> _Exercise 1_
Reproduce the part of the voice dictation tool page starting at "Engine->>Engine: Pad to" and ending at "Encoder forward (GPU)".
> _Exercise 2_
In the voice dictation tool page, which machine learning framework runs OpenAI Whisper for the tool?

> _Provided passage_
==*==

Status: Active Development (v0.1.0)
Branch: impl/v2-candle
Last Updated: December 28, 2025
A local, GPU-accelerated voice dictation tool for Linux developers. Press a hotkey, speak naturally, and text appears at your cursor. Built with Rust, powered by OpenAI Whisper via the Candle ML framework.
graph TB
subgraph "User Interaction"
A[Hotkey Press<br/>Super+V] --> B[mojovoice start]
B --> C{Daemon Running?}
C -->|No| D[Error: Start daemon first]
C -->|Yes| E[Send StartRecording via<br/>Unix Socket]
end
subgraph "Daemon Server"
E --> F[Background Thread:<br/>Audio Capture]
F --> G[Record Audio<br/>via CPAL]
H[Hotkey Press Again] --> I[Send StopRecording via<br/>Unix Socket]
I --> J[Stop Recording Thread]
J --> K[Audio Processing Pipeline]
end
subgraph "Transcription Pipeline"
K --> L[Resample 44.1kHz → 16kHz<br/>via Rubato]
L --> M[Save WAV File<br/>optional]
M --> N[Pad Audio to 480k samples<br/>30 seconds]
N --> O[Generate Mel Spectrogram<br/>via Candle]
O --> P[Truncate to 3000 frames<br/>CRITICAL FIX]
P --> Q[Whisper Encoder<br/>GPU/CPU]
Q --> R[Whisper Decoder<br/>Temperature Fallback]
R --> S[Tokenizer Decode]
end
subgraph "Output"
S --> T{Output Mode?}
T -->|Type| U[Enigo Keyboard Injection<br/>Wayland/X11]
T -->|Clipboard| V[Arboard Clipboard]
U --> W[Refresh Waybar<br/>pkill -RTMIN+8]
V --> W
end
style P fill:#ff9999
style Q fill:#99ff99
style R fill:#99ff99
style F fill:#ffcc99
sequenceDiagram
participant User
participant Client as mojovoice CLI
participant Daemon as Daemon Server
participant Audio as Audio Capture Thread
participant Engine as Candle Whisper Engine
participant OS as Operating System
User->>Client: Super+V (via Waybar script)
Client->>Daemon: StartRecording{max_duration:300}
Daemon->>Audio: spawn thread
Audio->>OS: CPAL audio stream (44.1kHz stereo)
Audio-->>Daemon: Recording started
Daemon-->>Client: Recording
Client-->>User: "Recording... Press again to stop"
Note over Audio: Continuously captures audio
User->>Client: Super+V again
Client->>Daemon: StopRecording
Daemon->>Audio: Signal to stop
Audio->>Audio: Buffer 1s trailing audio
Audio->>Audio: Resample to 16kHz mono
Audio-->>Daemon: Vec<f32> audio samples
Daemon->>Engine: transcribe(audio)
Engine->>Engine: Pad to 480k samples (30s)
Engine->>Engine: Generate mel spectrogram
Engine->>Engine: Truncate to 3000 frames
Engine->>Engine: Encoder forward (GPU)
Engine->>Engine: Decoder loop (greedy)

==*==

> _Input data_

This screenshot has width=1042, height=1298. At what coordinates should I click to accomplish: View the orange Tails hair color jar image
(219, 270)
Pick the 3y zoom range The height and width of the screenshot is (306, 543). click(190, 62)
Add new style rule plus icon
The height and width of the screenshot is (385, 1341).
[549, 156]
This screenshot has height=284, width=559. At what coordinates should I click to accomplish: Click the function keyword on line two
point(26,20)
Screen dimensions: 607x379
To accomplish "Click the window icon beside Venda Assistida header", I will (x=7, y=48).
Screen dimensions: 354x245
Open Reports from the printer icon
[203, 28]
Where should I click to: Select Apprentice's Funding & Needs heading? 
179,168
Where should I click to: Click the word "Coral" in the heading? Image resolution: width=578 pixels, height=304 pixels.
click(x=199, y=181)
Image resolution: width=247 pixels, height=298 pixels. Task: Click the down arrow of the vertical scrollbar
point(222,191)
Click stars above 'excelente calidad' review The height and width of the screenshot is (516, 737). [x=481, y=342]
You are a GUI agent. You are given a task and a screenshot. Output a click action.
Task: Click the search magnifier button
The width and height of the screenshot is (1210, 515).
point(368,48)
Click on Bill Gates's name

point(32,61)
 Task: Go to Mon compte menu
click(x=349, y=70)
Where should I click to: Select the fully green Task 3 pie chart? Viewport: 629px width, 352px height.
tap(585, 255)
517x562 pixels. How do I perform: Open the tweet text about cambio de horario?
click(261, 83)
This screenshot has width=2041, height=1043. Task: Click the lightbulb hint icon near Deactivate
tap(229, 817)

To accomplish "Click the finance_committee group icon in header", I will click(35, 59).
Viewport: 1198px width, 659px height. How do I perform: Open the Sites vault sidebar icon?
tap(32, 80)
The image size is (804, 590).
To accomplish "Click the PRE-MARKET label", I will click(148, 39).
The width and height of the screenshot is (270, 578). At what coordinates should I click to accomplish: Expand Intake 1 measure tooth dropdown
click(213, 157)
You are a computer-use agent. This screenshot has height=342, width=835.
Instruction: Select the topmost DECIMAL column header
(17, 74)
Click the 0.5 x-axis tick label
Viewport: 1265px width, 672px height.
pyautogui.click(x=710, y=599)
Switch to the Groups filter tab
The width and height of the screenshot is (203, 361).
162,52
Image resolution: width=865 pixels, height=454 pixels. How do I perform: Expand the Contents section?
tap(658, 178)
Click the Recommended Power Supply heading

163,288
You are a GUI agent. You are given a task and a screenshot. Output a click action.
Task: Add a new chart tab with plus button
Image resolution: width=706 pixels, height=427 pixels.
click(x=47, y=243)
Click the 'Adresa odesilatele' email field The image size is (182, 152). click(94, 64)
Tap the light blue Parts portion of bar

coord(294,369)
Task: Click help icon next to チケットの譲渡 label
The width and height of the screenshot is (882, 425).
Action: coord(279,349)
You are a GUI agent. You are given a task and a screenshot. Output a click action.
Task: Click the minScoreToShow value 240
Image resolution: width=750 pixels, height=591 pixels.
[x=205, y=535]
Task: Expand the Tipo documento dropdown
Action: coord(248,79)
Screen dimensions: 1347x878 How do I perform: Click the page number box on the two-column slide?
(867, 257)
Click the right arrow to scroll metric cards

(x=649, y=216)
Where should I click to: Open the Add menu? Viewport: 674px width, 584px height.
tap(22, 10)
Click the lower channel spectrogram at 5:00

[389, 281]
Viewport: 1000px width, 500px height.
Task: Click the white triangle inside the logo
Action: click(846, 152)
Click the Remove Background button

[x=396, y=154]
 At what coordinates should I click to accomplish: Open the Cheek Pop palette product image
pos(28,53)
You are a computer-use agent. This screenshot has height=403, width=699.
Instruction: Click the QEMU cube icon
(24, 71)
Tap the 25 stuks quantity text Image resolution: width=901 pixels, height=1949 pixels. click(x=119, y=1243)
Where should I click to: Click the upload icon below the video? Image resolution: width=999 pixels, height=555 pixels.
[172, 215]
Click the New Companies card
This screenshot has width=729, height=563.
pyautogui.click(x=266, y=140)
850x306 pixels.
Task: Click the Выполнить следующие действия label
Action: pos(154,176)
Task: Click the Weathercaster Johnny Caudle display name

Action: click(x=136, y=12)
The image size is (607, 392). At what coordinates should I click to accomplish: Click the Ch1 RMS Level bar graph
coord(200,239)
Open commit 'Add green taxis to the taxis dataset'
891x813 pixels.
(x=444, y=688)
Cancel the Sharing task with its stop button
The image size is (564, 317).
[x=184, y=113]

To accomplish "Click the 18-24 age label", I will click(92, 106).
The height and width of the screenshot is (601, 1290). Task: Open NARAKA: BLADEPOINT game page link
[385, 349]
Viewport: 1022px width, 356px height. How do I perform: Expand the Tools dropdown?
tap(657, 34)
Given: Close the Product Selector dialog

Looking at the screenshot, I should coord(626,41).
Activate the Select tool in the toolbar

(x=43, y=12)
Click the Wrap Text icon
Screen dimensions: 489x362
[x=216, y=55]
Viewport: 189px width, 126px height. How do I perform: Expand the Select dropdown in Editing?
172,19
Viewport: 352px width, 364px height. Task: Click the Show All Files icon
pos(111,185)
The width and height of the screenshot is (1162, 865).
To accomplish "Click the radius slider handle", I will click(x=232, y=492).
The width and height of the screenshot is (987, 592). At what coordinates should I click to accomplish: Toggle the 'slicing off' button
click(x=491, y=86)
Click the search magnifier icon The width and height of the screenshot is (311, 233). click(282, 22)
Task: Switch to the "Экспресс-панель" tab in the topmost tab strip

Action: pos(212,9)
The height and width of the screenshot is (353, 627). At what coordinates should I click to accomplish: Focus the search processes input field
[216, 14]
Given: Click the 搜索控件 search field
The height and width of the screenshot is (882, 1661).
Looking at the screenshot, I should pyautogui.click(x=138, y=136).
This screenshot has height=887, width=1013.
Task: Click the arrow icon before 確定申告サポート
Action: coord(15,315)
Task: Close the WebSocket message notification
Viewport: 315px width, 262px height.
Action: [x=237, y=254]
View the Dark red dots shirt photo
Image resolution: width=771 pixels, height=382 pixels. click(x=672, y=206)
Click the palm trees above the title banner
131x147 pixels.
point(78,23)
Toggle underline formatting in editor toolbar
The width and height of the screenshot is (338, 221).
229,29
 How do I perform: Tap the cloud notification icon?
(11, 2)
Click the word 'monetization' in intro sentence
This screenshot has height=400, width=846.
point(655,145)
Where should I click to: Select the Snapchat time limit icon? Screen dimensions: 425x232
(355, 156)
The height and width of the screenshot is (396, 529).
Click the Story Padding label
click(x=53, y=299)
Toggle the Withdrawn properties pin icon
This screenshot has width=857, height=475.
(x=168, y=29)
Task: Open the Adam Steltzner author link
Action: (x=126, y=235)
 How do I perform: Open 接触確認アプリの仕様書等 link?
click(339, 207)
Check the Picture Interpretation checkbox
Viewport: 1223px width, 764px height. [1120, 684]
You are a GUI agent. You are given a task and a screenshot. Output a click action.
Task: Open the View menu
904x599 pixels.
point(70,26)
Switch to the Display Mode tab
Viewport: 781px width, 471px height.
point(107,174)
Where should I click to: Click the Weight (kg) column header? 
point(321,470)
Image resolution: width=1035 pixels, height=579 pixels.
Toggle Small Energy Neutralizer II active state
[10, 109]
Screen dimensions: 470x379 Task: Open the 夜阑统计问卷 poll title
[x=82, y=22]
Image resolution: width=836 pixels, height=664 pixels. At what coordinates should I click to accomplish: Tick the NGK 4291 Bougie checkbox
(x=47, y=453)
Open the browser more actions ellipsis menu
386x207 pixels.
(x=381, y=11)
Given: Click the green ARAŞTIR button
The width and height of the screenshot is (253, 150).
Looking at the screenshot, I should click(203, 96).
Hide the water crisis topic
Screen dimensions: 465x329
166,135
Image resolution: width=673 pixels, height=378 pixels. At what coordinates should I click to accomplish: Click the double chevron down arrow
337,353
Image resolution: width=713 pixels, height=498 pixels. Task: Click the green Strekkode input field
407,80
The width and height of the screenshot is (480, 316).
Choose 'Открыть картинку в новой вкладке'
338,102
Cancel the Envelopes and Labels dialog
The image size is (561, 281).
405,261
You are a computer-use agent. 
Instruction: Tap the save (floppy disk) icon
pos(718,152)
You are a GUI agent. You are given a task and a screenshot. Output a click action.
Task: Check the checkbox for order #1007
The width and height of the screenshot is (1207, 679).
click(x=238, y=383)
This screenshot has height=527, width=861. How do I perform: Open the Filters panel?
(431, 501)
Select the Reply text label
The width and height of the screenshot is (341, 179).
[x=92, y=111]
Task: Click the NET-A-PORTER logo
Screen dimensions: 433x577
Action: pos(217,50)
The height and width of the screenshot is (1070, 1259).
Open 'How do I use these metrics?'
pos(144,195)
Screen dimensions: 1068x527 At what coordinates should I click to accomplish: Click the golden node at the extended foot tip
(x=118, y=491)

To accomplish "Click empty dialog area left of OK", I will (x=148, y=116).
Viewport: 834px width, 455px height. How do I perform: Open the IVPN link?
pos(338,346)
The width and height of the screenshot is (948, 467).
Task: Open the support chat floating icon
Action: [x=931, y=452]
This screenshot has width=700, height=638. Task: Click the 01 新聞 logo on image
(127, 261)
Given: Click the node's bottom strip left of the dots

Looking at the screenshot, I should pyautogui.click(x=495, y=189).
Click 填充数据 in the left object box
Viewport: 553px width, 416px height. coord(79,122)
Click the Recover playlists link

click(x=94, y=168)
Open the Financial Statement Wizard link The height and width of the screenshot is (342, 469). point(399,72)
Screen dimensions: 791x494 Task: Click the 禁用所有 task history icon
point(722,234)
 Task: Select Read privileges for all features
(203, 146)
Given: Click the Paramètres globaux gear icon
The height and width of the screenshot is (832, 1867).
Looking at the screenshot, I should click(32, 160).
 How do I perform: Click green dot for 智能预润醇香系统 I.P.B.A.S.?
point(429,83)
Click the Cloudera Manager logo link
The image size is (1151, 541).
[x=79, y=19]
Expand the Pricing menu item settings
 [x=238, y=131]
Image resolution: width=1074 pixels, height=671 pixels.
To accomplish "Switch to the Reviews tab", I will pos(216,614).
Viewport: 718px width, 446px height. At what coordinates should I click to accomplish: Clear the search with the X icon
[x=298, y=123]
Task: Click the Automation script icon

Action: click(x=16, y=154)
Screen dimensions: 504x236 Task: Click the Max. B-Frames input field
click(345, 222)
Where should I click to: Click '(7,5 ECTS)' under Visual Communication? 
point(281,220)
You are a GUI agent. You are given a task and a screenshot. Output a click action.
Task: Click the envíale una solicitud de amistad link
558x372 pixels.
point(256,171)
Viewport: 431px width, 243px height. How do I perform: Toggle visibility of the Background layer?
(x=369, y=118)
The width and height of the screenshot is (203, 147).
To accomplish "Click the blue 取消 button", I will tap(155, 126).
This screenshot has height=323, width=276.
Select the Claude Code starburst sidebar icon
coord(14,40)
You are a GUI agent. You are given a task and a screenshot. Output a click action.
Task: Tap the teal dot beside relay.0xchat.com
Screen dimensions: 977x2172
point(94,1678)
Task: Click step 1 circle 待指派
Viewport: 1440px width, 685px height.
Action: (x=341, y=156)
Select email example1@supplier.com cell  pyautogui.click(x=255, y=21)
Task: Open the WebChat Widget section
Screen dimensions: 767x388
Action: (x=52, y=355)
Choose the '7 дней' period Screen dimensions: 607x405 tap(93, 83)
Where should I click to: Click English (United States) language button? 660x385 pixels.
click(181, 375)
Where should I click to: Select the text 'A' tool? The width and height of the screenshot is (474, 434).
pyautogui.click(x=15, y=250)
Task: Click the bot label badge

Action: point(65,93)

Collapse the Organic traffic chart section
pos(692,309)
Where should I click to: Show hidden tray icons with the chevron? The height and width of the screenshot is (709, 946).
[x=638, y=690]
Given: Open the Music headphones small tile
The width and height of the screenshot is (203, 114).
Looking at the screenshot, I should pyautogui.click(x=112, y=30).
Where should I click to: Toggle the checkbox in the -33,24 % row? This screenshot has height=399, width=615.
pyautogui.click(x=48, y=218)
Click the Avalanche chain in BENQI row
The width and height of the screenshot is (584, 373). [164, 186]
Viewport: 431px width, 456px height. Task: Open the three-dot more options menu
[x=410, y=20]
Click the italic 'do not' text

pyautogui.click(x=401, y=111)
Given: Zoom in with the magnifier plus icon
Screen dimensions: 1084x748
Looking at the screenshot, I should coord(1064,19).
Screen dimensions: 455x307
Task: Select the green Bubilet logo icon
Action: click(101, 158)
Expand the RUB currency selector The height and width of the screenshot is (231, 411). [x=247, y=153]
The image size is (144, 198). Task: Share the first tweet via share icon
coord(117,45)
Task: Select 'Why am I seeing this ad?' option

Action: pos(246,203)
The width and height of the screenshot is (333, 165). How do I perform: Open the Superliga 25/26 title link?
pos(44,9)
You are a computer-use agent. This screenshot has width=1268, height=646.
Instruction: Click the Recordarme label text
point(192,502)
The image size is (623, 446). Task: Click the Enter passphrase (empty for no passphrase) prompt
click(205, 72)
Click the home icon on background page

==*==

> _Written answer 1_
Engine->>Engine: Pad to 480k samples (30s)
Engine->>Engine: Generate mel spectrogram
Engine->>Engine: Truncate to 3000 frames
Engine->>Engine: Encoder forward (GPU)

> _Written answer 2_
The Candle ML framework.